Work instructions: Take the records below and set them down exactly, so that every line matches the original.

Stored data entries
'''
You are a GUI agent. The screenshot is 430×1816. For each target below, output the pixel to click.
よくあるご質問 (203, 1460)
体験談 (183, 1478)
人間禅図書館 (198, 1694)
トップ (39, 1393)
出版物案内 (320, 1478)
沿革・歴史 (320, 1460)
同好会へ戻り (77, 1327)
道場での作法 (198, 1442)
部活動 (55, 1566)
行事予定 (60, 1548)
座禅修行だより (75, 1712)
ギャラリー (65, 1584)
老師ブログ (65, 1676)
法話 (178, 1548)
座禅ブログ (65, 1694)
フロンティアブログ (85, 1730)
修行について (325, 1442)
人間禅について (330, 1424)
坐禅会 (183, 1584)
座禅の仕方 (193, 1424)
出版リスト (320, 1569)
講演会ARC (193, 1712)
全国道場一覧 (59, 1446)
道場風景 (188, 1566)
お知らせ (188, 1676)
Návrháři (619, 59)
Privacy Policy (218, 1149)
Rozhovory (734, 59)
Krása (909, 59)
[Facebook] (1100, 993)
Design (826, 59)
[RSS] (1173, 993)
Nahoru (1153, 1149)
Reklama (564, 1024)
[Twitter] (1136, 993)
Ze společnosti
'''
Exercise answer:
You are a GUI agent. The screenshot is 430×1816. For each target below, output the pixel to click.
よくあるご質問 (203, 1460)
体験談 (183, 1478)
人間禅図書館 (198, 1694)
トップ (39, 1393)
出版物案内 (320, 1478)
沿革・歴史 (320, 1460)
同好会へ戻り (77, 1327)
道場での作法 (198, 1442)
部活動 (55, 1566)
行事予定 (60, 1548)
座禅修行だより (75, 1712)
ギャラリー (65, 1584)
老師ブログ (65, 1676)
法話 (178, 1548)
座禅ブログ (65, 1694)
フロンティアブログ (85, 1730)
修行について (325, 1442)
人間禅について (330, 1424)
坐禅会 (183, 1584)
座禅の仕方 (193, 1424)
出版リスト (320, 1569)
講演会ARC (193, 1712)
全国道場一覧 (59, 1446)
道場風景 (188, 1566)
お知らせ (188, 1676)
Návrháři (619, 59)
Privacy Policy (218, 1149)
Rozhovory (734, 59)
Krása (909, 59)
[Facebook] (1100, 993)
Design (826, 59)
[RSS] (1173, 993)
Nahoru (1153, 1149)
Reklama (564, 1024)
[Twitter] (1136, 993)
Ze společnosti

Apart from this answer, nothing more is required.